-------- The input --------

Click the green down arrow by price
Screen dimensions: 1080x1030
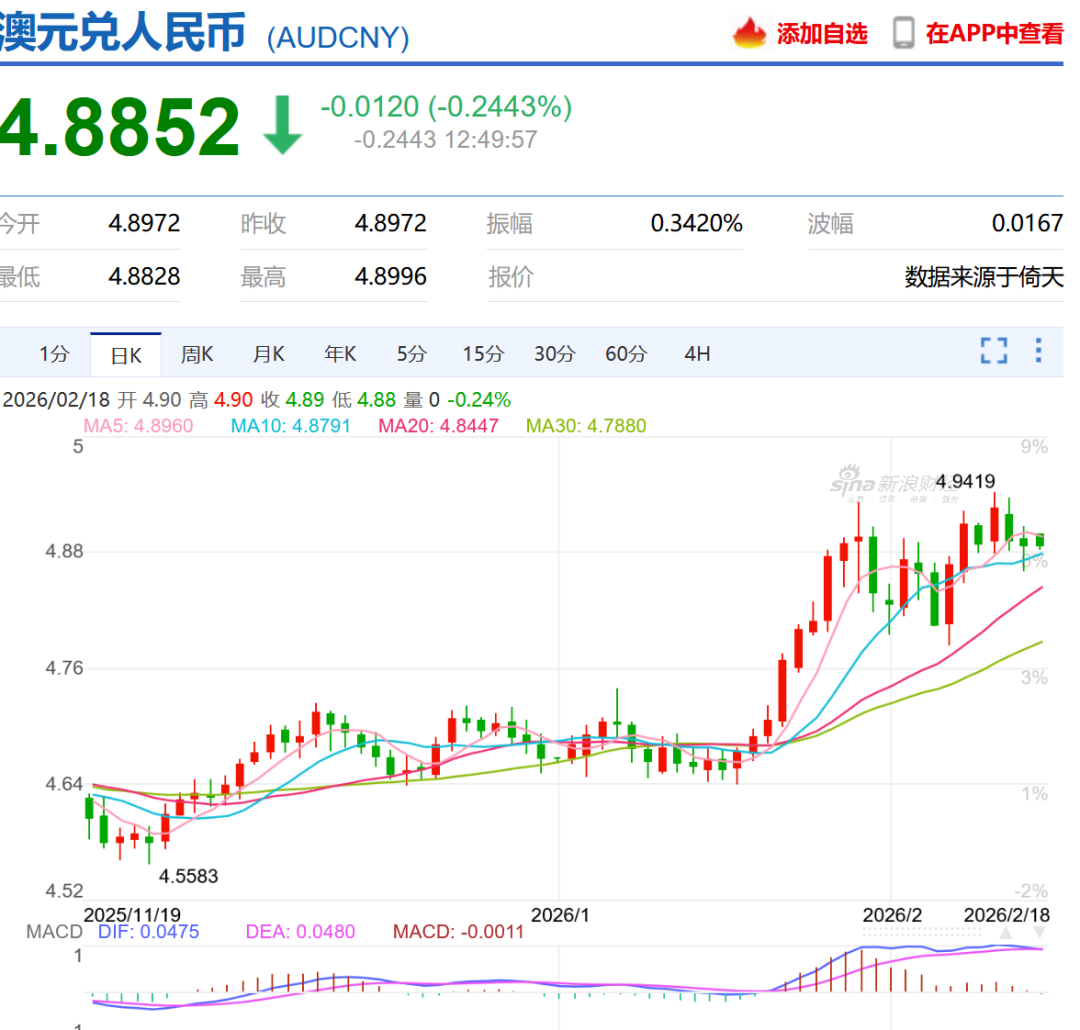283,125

--------
-------- The input --------

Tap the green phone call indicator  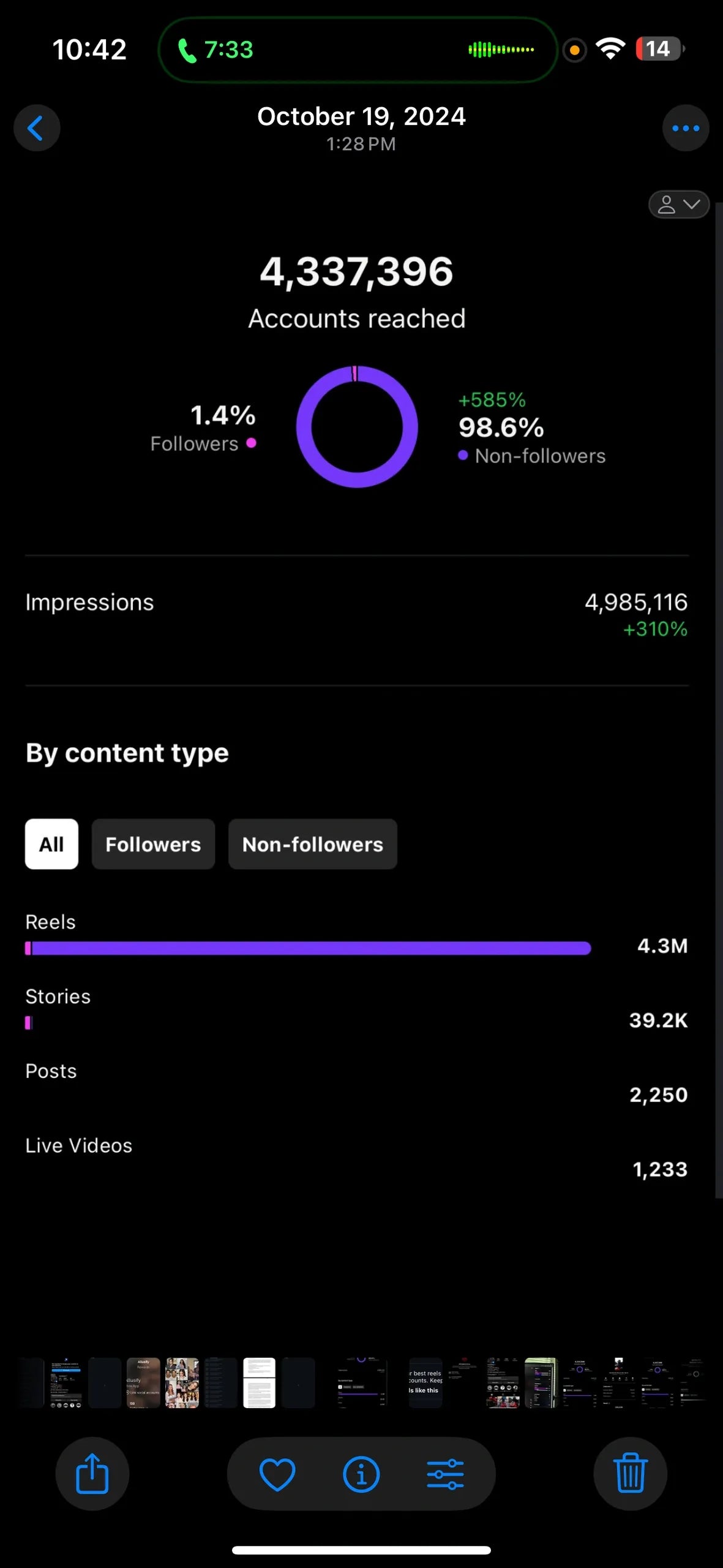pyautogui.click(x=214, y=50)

--------
-------- The input --------

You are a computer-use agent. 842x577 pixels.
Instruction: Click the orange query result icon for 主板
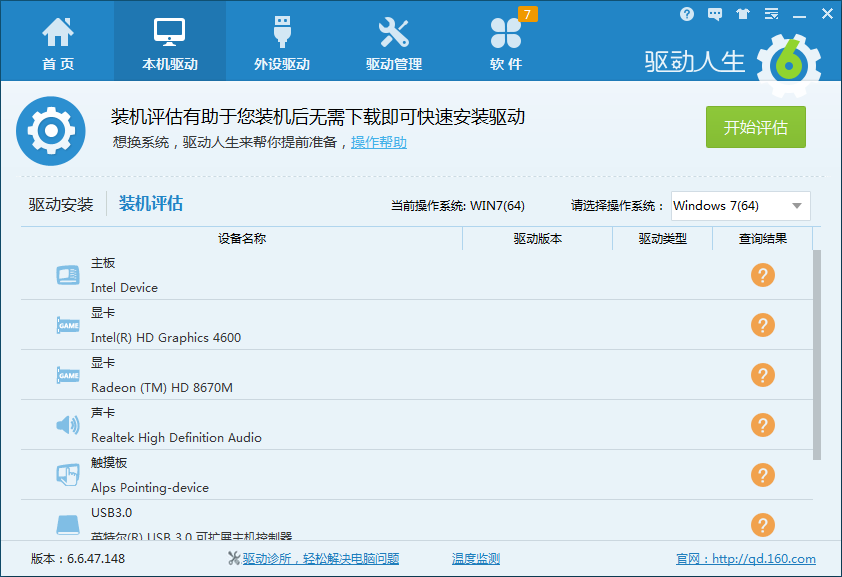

--------

__Problem to work on__: Set down, from the entries above, exactly the lines from the one with "You are a computer-use agent. 842x577 pixels." up to and including the one with "Instruction: Click the", and no other lines.

__Solution for this task__:
You are a computer-use agent. 842x577 pixels.
Instruction: Click the orange query result icon for 主板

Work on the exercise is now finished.